Fedora, since its inception, was its own distribution. Redhat created Fedora to help mantain a free (as in beer) distribution based on Redhat. The official Redhat distribution will be as it has since the beginning of the Fedora project. The Redhat branded products, such as AS, ES, and WS will be the Redhat official releases. What Redhat in effect is doing is creating a division between Redhat and the Fedora project much like the division between Redhat and SuSE.
Do duplicate stories in some way, shape or form hurt you? Do they cause evil or bad fortune to descend upon you and your family? Do they offend your delicate sense of what is good and just in the universe? Do they cause you to have pimples on your ass?
If you answered "No" to all the above questions, maybe you should quit your whiny-ass bitching about duplicate stories and contribute something meaninful to another discussion.
But Red Hat didn't remove their "personal" distro, they just renamed it "Fedora Core". They've provided a fairly robust infrastructure for supporting it.
And even though the product that pays the bills retains the name "Red Hat", it's as Open Source as any distro you can find. That's why I can download distro's like CentOS and WhiteBox that are exact clones of RHEL developed almost exclusively from the SRPM's released openly by the RHEL project.
If anyone in the OSS community is annoyed by the reoganization, it's probably because it is a little confusing. But this is it in a nutshell:
One product is a cutting edge distro for all of us to enjoy using and developing.
One product is the stable branch of an older version of the community disto that's packaged and sold with support to big corporations who gain from chosing the software.

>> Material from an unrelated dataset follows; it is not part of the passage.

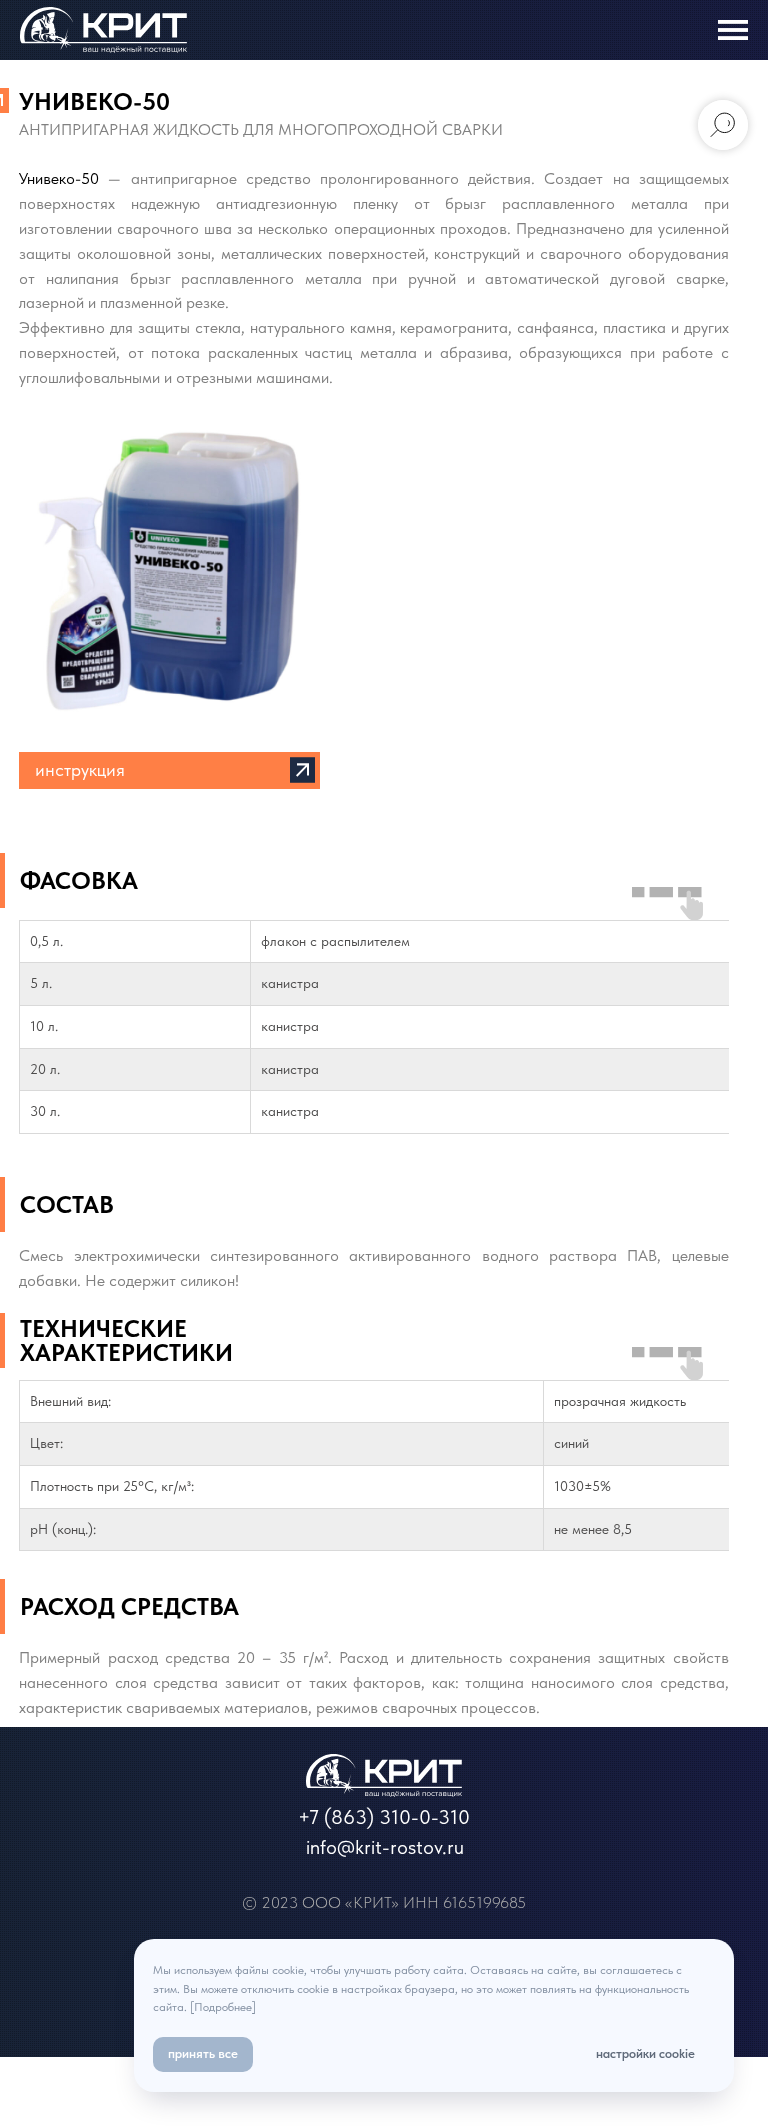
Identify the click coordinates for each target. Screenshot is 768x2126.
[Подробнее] (223, 2007)
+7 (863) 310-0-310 (384, 1817)
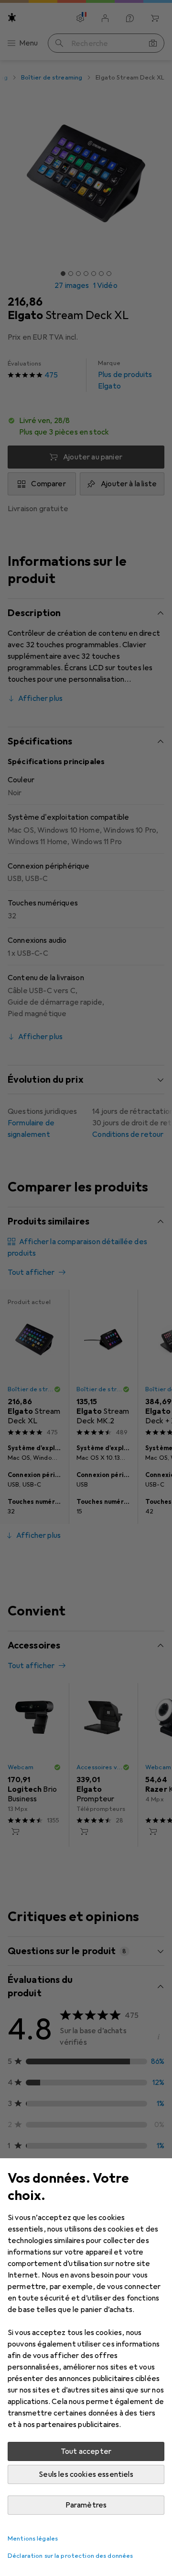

There's nothing wrong with selling OSS. Consider RMS:
"Many people believe that the spirit of the GNU project is that you should not charge money for distributing copies of software, or that you should charge as little as possible -- just enough to cover cost.
Actually, we encourage people who redistribute free software to charge as much as they wish or can." - Richard Stallman
Red Hat employs developers who not only use OSS, but contribute a great deal of it back to the community for all of us to enjoy -- even those of us who don't run Red Hat distributions personally. Again, RMS:
"Red Hat's contributing to the GNU project by hiring people to write on the GNU desktop, Gnome, which is a very useful contribution."